Это была новая, красиво спланированная и недавно застроенная широкая улица, дома на ней не казачьи, а городские, один лучше другого, многие были и под железными крышами; штакетник окрашен зеленой или голубой краской, красивые высокие ворота, вдоль дворов двумя шеренгами выстроились молодые тополя. Беструдодневка отличалась от других улиц Холмогорской еще и тем, что здесь в домах были водопровод, канализация, даже газовые плитки — газ привозился в баллонах. В этих по-городскому благоустроенных домах проживали, как правило, люди молодые, ровесники Максиму и главным образом те, кто отделился от родителей. В конце улицы стояло приземистое, сделанное из кирпича и бетона, широкое, с просторным двором здание, с высокой трубой, похожее на фабрику, — это механические мастерские. За мастерскими, поближе к Кубани, стоял завод по переработке молока. Каждый день на рассвете по темному от росы асфальту катили в Степновск грузовики, укрытые брезентами, увозя в город кефир, масло, сметану. Те, кто работал в мастерских и на молочном заводе, давно уже не занимались сельским хозяйством, они наверняка позабыли, как и когда, в какие сроки сеется пшеница или подсолнух, в своих карманах они носили профсоюзные билеты, но все еще считались колхозниками, потому что были нужны «Холмам» — без них никак не обойтись.

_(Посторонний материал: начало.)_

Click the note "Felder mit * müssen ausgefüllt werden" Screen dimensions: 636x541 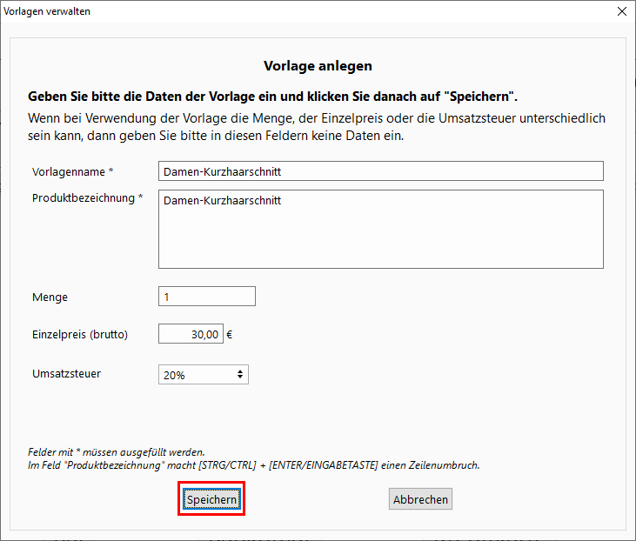point(117,452)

В воображении Максима с необыкновенной живостью возникла Беструдодневка. Его удивляло то, что дома на этой новой улице были похожи на городские, а многие дворы ничем, пожалуй, не отличались от давнишних дворов крестьян-единоличников, разве что не стояли в них брички да плуги. Та же теснота и грязь, та же захламленность, и так же они были заставлены мелкими строениями. Тут и сапетки, сплетенные из хвороста, похожие на папахи, — в них хранились кукурузные початки, и сарайчик для коровы или для дойной козы, и сажок для свиней, и клетки с кроликами, и загородки с курами и гусями, и в конуре цепная собака. Наискось, через весь двор, протянута проволока, и пес, разозлившись, метался, натягивая цепь и гремя железом. Особенно выделялся двор Никиты Андронова. Работая шофером на грузовике, он мог в любое время привезти все, что требовалось в хозяйстве. Он держал двух собак. Цепной серый кобель с жестким загривком и злыми глазами сидел в отдельной конуре, цепь, закрепленная на ошейнике, свободно бегала на кольце по проволоке, натянутой от коровника до ворот. Поджарая сука со щенком сторожила крольчатник. Крольчатник занимал всю левую сторону двора, шесть этажей клеток стеной вставали перед верандой, сквозь решетки белели пушистые зверьки. Клава, жена Никиты, рано утром провожала в стадо дойную корову красной степной породы, вечером, встречая, выходила на улицу, и тогда кобель истошно выл: ему тоже хотелось убежать со двора. Гуси и куры весь день находились в птичнике, чтоб не ходили на огород. В сажке выкармливались два кабана: одного готовили к Новому году, а другого к лету. Кабаны и кролики отправлялись на базар. Никита продавал их живыми, потому что не умел и не хотел ни осмаливать свиную тушу, ни убивать кроликов и снимать с них шкурки. Из Степновска на грузовом такси к Никите приезжал веселый, разбитной мужчина с молодым парнем, наверное, с сыном. Грузовик задом вкатывался во двор, за ним закрывались ворота, кобеля с злыми глазами и поджарую суку на время закрывали в их собачьих хатах, чтоб не подавали голос, и приступали к делу. Приезжие забирали клетки с кроликами, загружали ими такси, а взамен оставляли свои, пустые, и это повторялось каждые три месяца. И перед тем, как набитому клетками грузовику покинуть двор, в доме распивался магарыч.